After letting the tires sit overnight, and through a work day, I checked the pressures and went on a quick 25 mile test ride to begin forming an opinion on these tires. Riding the Velocity A23 wheelset, with the pressure set to 40psi we set out after work on a hot October evening as the sun set behind us. The terrain on this route was a mix of sun-baked red clay, and very thick, freshly-poured man-made gravel. I was a bit apprehensive about the prospect of riding this tire on some rough and nasty gravel, especially after the experience of setting up the bead with these remarkably stiff sidewalls, but my fears were forgotten as soon as the bike hit the dirt. For a 60tpi tire, the Cannonballs are remarkably supple, even at 40psi. They seem to soak up the washboard bumps on our roads much better than comparable tires in this size range. The tread pattern seems to be a mix of the Specialized Trigger, Bontrager CX0, and Clement’s X’Plore MSO and USH tires.

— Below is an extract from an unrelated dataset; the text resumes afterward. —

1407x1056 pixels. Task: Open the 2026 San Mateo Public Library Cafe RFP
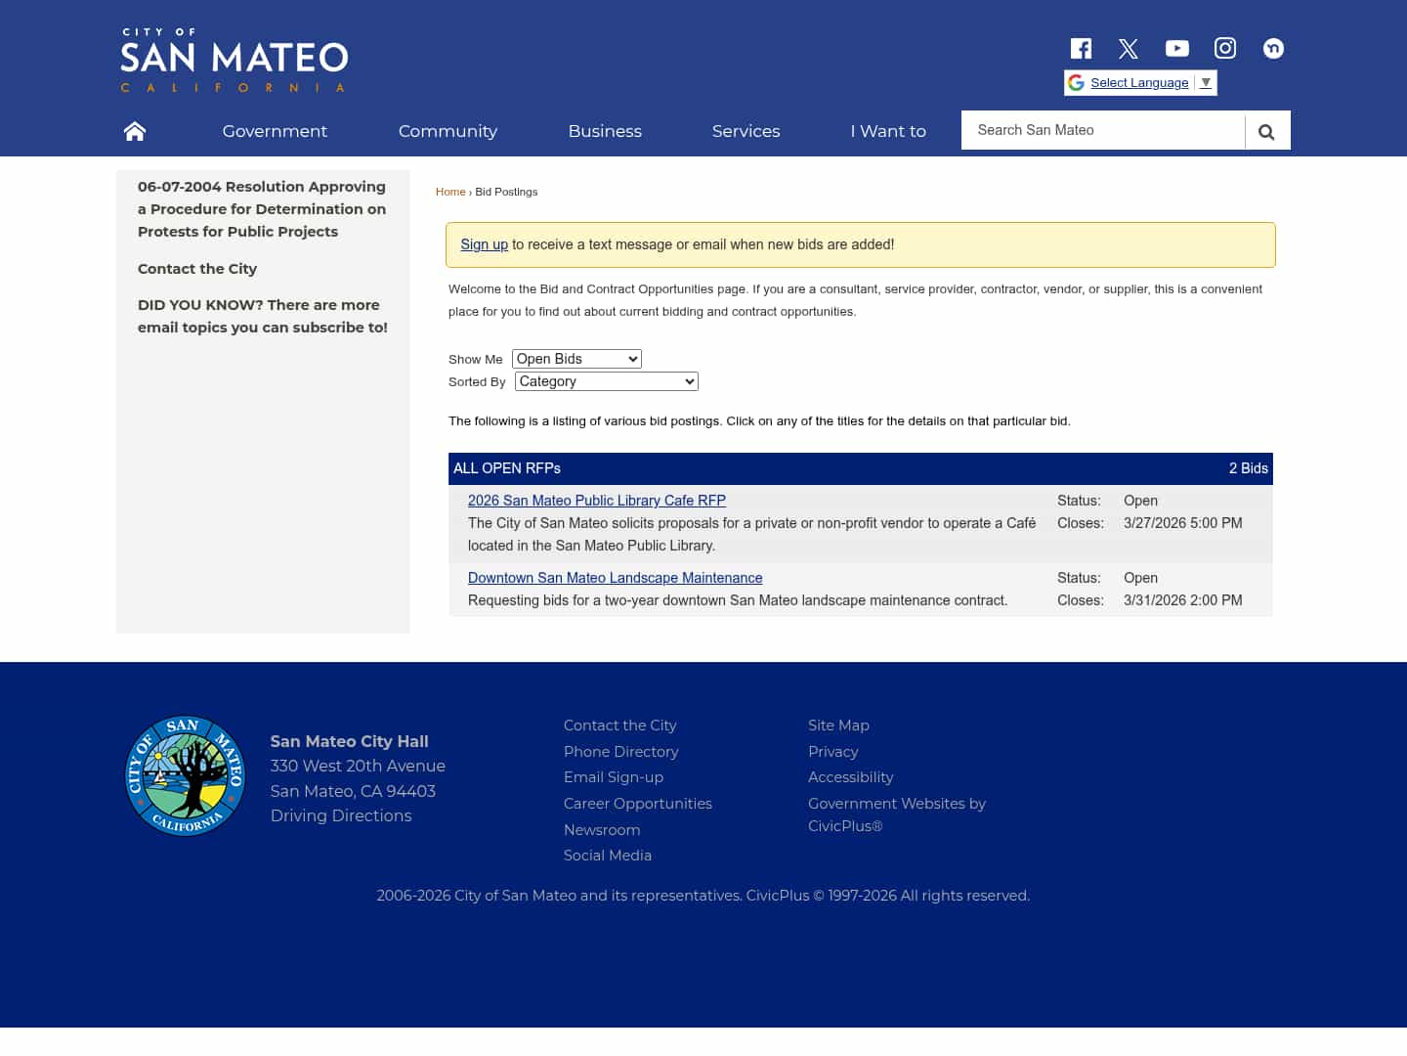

I can feel specific characteristics of these tires while riding, the speed and supple ride of the CX0, the hard casing and sure-footedness of the Trigger, and the  excellent rolling and loose terrain handling characteristics of the Clement tires.

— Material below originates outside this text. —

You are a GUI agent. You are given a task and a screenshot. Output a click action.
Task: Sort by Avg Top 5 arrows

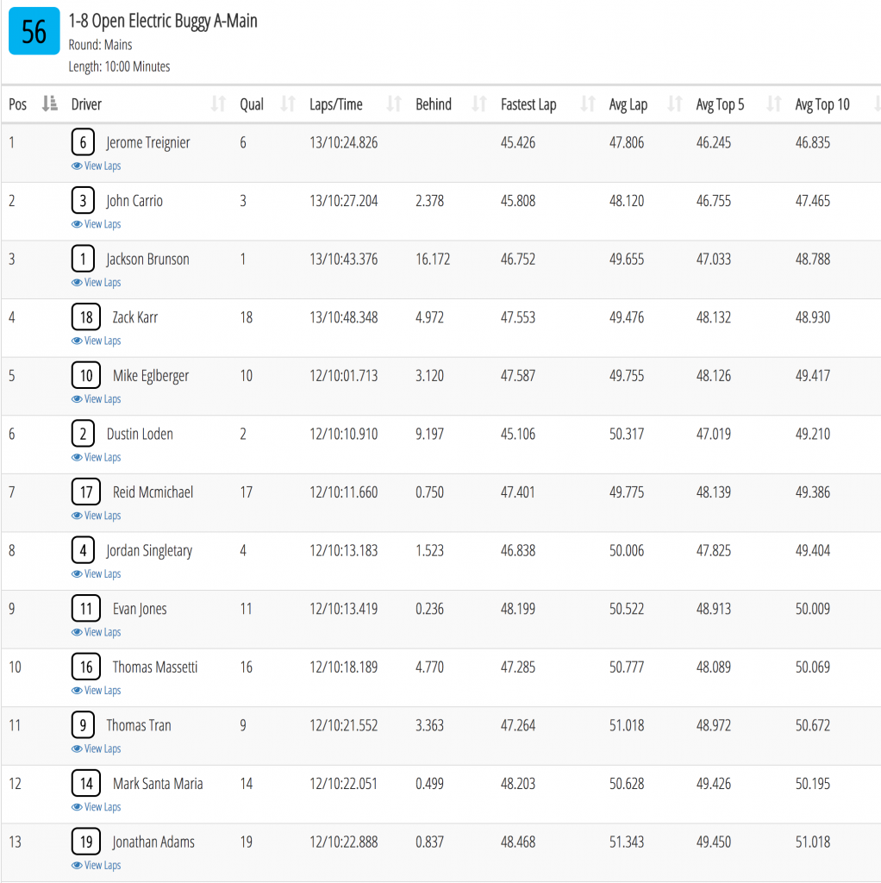774,104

The 25 mile route starts with a few miles of rough, loose gravel on top of hard clay, and the Cannonball feels dependable and predictable in this terrain. There is definitely less tendency to slide around as my typical CX0 tires in this situation, although not as grippy as the WTB Nano 40 in very loose conditions. The gravel gives way to hard-packed Oklahoma clay after about 7 miles, and the Teravail tire begins to demonstrate its true strength. This thing is fast! There is a center line in the middle of the tread, which is slightly raised, a la the Clement X’Plor USH.

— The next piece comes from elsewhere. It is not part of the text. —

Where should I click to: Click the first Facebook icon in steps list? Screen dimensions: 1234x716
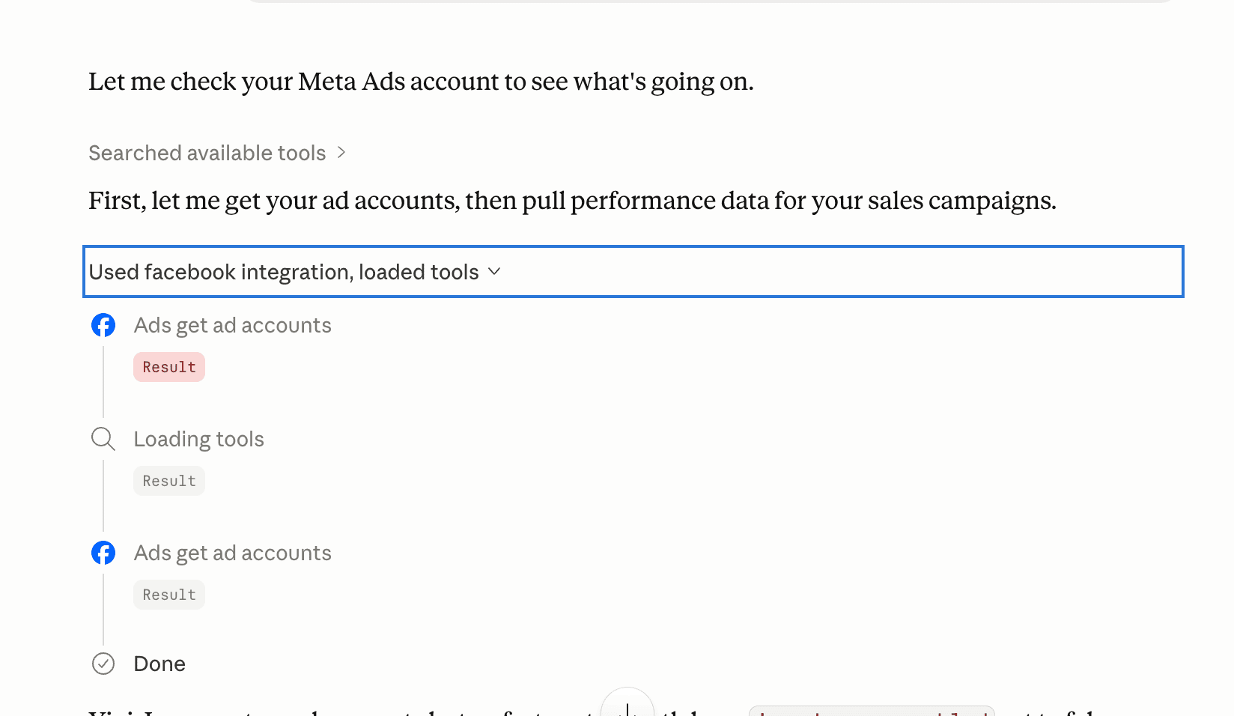coord(103,325)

The tires seems to roll mostly on this center line when riding pavement or hardpack, which makes for a very fast-feeling tire. The clay turns to sand in every corner, and although not a strong tire for sandy conditions, the Cannonball feels relatively stable in the amount of sand that you might find during a long gravel ride.

My initial impression of the Teravail Cannonball is very positive, and makes the struggles of the tubeless setup seem completely worth it. The tire feels incredibly supple, the speed and handling characteristics are first-rate, and while only time will tell with regards to durability, the tire seems to be made of some pretty tough stuff. We will update the review before publishing, to reflect thoughts after more miles and other conditions, but at this point, this could be my new favorite tire.

Final Thoughts:

After just over 200 miles, the Teravail Cannonball is holding up impressively well. The tread looks to be un-ridden, no loose side knobs or pitted sections. I have played around with pressure to determine the perfect amount for my size and riding style, which I have found to be around 35 psi in the front, and 38 or so in the back. I am 6’1” and 185 lbs for reference. I have ridden this tire in mud, sand, loose gravel, and on pavement, and it has handled everything I have thrown at it admirably. I will be ordering a set of the 120 tpi models to see if the higher tpi makes for an easier tubeless setup, but with our experiences on other rims, it may very well turn out that many rims will set up struggle-free. The tread pattern seems to be very well designed, the tire wizards at Teravail certainly did their research, and with the Cannonball being the official tire of Dirty Kanza, we can be sure that the DK crew had a hand in putting some serious mileage on the prototype tires that many of us saw at Dirty Kanza in 2015. Please feel free to leave us any questions or feedback in the comments, we’d love to hear your thoughts on the Teravail Cannonball.

About Teravail:

Parent company QBP introduced Teravail Tires this year, in an attempt to create the perfect tire for off-road adventure cycling. Teravail.com

Basic Specs:

Available in 38c 60tpi and 120tpi versions, 60tpi tested. Both versions are tubeless-ready. Also available under different names, as the 32c Galena, and the 2.2in Sparwood.